I cleaned the offending nut residue from my fingers and positioned myself closer to the lone female as I ordered another pint of beer.  By this time she had become involved in a conversation with another woman at the bar and I feigned interest in the Sweden vs Italy World Cup playoff on the television in the corner as I contemplated how I could draw the attention of this drinking damsel.  It was in my mind that I had briefly talked to her a couple of weeks previous when I was out for a colleague’s leaving dinner, but we were both ridiculously drunk and the only memorable thing from the encounter was the red wine stains around her lips and teeth, and not even I am crude enough to fashion an opening line out of that.  I glanced anxiously at the television and surreptitiously observed her bedraggled and windswept blonde hair, but I had been in the pub for hours and couldn’t be confident questioning the strength of the wind.

Eventually I caught sight of a neon blue sock on her right foot and my fashion senses were tingling.  How could I bring her socks into conversation?  It was all I could think of as I watched Sweden launch another attack on the Italian goal.  Then I noticed the top of a pink sock which had looked to have been swallowed by her left trainer.  She was wearing one blue sock and one pink sock.  This was it.  I had to ask her why she was doing that.  The woman she was talking to excused herself to go to the bathroom and I could feel my heart beat in the manner it does after I’ve eaten too much halloumi.

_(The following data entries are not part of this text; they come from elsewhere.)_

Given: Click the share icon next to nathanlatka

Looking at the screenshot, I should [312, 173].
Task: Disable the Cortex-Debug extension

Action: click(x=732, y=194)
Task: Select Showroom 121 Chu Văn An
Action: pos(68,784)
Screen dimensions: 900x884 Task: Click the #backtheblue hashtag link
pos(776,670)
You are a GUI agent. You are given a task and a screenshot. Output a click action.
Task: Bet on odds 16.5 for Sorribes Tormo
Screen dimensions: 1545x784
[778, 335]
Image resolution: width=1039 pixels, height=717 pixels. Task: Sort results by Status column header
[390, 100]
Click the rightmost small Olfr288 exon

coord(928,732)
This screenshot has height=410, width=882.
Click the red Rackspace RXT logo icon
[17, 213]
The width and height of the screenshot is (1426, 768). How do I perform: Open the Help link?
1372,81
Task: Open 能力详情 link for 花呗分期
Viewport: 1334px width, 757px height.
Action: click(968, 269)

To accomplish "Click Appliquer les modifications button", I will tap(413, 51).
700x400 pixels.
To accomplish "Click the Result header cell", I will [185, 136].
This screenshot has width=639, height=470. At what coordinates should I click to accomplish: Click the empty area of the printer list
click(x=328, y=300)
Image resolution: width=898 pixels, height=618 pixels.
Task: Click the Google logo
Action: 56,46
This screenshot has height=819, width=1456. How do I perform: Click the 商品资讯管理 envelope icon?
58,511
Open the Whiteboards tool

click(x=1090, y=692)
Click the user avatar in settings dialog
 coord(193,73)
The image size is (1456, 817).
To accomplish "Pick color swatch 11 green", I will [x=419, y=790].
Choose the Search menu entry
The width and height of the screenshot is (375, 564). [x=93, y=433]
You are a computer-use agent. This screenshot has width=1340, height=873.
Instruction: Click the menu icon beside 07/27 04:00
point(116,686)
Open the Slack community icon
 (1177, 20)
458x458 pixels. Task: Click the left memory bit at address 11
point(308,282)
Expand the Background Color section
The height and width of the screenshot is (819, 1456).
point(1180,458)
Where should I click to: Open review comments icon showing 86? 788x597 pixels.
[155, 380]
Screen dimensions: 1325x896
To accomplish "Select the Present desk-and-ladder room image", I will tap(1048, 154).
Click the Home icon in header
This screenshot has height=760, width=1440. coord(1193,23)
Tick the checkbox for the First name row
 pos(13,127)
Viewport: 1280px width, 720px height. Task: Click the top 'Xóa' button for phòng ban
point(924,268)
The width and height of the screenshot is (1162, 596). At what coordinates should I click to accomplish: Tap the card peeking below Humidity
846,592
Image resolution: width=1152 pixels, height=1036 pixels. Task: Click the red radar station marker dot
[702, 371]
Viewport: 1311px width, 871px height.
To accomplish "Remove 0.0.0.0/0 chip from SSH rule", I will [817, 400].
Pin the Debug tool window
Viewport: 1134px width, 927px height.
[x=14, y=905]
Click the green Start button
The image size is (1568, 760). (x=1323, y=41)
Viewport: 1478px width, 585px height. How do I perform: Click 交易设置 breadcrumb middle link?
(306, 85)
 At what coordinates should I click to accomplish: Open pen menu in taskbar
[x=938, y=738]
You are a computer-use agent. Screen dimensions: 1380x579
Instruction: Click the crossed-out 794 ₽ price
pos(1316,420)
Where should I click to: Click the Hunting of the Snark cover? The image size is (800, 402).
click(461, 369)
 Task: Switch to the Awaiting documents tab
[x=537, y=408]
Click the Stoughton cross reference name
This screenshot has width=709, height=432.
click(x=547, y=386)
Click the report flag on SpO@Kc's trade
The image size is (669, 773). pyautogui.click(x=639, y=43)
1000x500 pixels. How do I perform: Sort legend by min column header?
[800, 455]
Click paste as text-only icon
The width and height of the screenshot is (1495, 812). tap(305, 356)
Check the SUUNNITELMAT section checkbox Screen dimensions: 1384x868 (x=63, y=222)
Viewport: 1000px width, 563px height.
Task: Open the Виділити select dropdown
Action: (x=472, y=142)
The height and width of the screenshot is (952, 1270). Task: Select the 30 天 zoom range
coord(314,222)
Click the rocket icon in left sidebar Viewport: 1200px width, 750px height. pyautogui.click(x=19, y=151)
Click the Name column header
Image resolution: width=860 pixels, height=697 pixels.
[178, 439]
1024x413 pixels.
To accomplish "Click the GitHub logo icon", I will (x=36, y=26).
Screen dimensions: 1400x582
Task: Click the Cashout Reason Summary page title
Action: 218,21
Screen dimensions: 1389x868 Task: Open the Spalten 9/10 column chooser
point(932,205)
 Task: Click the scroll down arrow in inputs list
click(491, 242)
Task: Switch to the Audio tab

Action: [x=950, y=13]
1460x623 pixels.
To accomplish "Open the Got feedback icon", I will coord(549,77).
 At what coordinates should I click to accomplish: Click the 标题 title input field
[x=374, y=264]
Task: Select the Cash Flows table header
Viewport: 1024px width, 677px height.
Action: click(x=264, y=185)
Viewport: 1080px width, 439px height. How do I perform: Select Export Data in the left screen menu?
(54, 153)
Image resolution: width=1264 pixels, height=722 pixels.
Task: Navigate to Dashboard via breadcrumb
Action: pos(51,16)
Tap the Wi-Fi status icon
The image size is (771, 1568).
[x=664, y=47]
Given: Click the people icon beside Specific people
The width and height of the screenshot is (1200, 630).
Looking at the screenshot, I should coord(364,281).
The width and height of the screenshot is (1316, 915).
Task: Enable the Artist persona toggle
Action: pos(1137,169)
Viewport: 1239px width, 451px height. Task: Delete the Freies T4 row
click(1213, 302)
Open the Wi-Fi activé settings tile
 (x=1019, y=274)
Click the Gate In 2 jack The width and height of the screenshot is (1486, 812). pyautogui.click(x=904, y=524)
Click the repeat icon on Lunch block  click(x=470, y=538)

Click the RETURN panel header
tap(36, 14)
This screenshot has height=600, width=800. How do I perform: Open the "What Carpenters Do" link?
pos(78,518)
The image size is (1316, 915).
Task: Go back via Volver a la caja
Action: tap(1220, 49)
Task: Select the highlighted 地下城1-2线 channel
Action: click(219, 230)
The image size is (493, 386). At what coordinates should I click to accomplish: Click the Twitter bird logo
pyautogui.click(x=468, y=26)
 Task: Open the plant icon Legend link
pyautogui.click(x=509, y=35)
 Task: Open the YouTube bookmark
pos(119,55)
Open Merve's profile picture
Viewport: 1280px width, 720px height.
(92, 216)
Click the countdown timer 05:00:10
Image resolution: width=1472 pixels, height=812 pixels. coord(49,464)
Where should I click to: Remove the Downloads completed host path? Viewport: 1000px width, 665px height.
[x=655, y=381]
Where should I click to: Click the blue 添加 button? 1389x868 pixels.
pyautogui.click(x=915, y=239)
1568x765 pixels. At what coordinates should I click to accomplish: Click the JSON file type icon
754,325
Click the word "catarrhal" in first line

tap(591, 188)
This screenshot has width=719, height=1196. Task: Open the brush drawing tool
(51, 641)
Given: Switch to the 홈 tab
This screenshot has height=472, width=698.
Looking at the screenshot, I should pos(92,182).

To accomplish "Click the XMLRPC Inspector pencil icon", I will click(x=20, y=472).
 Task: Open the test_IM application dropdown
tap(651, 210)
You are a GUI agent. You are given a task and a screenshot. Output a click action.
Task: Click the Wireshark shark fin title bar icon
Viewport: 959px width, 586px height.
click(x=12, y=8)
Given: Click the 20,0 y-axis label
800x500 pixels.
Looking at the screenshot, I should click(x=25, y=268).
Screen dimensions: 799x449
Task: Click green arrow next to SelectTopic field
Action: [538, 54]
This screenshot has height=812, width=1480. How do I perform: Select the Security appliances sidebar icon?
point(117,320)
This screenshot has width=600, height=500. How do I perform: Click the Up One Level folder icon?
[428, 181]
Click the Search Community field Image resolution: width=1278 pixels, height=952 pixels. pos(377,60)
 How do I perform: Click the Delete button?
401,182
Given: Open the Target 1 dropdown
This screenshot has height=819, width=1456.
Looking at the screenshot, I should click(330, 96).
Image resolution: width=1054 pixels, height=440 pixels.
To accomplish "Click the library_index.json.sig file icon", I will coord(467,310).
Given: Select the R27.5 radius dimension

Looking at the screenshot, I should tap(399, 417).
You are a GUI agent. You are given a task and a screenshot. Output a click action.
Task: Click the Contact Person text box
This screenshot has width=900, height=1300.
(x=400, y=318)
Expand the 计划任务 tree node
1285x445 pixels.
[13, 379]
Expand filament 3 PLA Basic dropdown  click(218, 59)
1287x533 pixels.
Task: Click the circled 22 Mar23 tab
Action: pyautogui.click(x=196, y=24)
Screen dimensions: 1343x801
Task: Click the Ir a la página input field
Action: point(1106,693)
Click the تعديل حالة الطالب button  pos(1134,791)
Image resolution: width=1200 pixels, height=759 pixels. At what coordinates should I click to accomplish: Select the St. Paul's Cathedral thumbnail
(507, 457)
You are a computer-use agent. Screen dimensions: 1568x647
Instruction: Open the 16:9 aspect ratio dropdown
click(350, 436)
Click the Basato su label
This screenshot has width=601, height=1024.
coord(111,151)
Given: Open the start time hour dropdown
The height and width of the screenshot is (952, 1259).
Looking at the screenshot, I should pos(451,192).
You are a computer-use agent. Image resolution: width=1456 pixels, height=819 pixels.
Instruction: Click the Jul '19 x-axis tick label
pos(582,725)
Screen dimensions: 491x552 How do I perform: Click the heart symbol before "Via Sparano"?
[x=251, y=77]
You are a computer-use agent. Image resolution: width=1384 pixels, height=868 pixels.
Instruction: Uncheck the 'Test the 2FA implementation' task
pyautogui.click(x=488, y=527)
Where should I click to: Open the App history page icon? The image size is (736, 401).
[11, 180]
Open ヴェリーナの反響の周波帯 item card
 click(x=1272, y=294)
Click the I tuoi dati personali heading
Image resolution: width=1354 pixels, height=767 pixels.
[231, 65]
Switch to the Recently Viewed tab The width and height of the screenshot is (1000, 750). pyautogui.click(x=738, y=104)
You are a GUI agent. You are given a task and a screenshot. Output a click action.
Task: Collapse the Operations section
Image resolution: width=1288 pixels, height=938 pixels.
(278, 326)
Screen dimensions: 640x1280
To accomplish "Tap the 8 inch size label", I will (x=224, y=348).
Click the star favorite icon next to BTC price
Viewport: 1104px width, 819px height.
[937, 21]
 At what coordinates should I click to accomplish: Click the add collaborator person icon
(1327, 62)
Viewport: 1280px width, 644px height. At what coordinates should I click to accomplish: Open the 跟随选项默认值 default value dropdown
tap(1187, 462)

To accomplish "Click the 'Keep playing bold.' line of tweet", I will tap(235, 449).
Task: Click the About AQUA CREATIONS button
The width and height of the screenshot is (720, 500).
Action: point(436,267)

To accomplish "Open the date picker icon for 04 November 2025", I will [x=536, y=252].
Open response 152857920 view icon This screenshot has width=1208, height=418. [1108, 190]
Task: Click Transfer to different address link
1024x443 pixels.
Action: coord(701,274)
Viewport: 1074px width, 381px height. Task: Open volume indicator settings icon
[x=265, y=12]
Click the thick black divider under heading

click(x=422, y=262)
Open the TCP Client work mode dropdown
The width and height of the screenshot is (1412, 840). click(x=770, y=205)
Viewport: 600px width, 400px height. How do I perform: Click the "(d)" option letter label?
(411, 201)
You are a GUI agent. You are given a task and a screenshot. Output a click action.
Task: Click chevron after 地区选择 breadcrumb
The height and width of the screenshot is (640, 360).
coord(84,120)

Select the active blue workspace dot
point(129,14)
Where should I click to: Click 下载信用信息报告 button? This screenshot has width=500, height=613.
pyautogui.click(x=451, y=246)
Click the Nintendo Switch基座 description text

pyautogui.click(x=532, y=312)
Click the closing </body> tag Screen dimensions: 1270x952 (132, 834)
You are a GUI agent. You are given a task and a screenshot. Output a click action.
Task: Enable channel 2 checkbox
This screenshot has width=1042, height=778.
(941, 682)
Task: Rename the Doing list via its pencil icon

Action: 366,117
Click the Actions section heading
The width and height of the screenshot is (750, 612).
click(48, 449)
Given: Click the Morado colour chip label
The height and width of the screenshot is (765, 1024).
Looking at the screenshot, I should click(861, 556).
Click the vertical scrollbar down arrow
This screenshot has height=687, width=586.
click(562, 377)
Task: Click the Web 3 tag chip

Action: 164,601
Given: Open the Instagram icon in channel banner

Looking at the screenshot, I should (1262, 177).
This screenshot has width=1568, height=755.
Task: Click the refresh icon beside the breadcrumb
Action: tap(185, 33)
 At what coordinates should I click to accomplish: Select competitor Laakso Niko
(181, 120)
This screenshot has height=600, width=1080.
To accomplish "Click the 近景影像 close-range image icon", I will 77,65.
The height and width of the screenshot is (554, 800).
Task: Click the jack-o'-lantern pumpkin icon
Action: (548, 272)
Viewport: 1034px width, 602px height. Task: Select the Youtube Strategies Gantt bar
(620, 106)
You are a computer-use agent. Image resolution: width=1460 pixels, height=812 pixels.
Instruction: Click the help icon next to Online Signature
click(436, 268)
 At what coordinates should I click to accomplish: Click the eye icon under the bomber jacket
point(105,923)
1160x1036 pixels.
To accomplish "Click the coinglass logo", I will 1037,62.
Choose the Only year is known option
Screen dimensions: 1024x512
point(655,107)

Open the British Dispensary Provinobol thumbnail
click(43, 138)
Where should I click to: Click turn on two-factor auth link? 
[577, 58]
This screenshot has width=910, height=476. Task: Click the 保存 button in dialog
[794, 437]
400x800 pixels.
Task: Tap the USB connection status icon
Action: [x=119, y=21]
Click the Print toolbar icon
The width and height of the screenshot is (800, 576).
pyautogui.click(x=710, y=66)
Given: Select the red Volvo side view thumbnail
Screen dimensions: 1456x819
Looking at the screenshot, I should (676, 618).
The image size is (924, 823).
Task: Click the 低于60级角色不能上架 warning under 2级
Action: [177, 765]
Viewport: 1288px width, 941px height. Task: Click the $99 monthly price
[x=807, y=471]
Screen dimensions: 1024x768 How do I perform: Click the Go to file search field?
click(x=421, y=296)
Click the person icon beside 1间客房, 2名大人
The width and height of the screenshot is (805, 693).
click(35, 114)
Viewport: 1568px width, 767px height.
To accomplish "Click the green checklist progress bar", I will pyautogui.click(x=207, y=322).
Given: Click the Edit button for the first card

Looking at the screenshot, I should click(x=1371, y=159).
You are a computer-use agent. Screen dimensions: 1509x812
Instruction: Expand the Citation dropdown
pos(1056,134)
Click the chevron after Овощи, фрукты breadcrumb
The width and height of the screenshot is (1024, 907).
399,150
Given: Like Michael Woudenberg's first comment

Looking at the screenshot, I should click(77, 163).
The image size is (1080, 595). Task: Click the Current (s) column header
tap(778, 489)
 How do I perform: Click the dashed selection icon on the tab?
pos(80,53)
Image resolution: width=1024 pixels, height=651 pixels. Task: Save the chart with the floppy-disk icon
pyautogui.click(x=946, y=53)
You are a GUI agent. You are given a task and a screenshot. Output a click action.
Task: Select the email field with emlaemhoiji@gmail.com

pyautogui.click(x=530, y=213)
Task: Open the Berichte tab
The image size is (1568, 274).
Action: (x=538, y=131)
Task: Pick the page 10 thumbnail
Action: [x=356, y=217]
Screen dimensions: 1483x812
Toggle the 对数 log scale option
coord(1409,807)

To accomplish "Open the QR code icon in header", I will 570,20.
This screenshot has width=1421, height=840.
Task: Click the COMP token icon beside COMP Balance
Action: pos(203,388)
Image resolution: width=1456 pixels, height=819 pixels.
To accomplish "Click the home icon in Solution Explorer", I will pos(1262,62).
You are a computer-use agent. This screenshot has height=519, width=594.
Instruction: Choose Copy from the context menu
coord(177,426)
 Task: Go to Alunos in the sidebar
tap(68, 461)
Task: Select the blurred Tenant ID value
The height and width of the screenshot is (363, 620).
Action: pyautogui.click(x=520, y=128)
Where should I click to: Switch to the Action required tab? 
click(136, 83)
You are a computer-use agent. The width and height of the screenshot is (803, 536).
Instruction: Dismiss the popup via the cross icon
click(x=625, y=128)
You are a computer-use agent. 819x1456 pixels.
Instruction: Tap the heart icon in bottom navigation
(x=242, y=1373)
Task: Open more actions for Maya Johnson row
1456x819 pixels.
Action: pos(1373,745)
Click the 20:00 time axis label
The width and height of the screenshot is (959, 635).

“Can I make what might seem like quite an unusual observation,” I began after a nervous mouthful of Tennents lager.  “It’s about your socks…”

“They’re odd?”  She responded, knowing exactly what I was thinking.  “They’re the only clean ones I could find.”

I struggled to hide my disappointment.  “Oh…I wondered if you were maybe making some kind of bold fashion statement.  Like my habit of matching the colour of my socks with my tie.”

I rolled up my trouser leg enough to let her see my bright yellow socks against the yellow with blue spots tie I was wearing.

“They’re not quite the same colour,” she probably correctly observed.  The fourth person to do so that day.

I wondered if I had made a huge misjudgment in firstly deciding to try to talk to this girl and secondly in thinking that it would be a good idea to open a conversation with an observation about socks, but she went on to mention how she recognised me from the bar a couple of weeks earlier.  She didn’t remember talking to me – fortunately – but she could recall seeing me with a group of friends that Friday.  I felt pleased that I somehow have an impressionable view from the back and commented on her unusual accent.  She explained that she is from Edinburgh – which explained the accent – and arrived in Oban a few weeks ago after deciding that her original destination of Fort William was dull. She announced that she was leaving to meet a friend and I asked her name as I extended a hand.  Her cold, nicotine scented fingers wrapped around my hand like winter and I knew that I would have to try and find some other ridiculous way to talk to her again.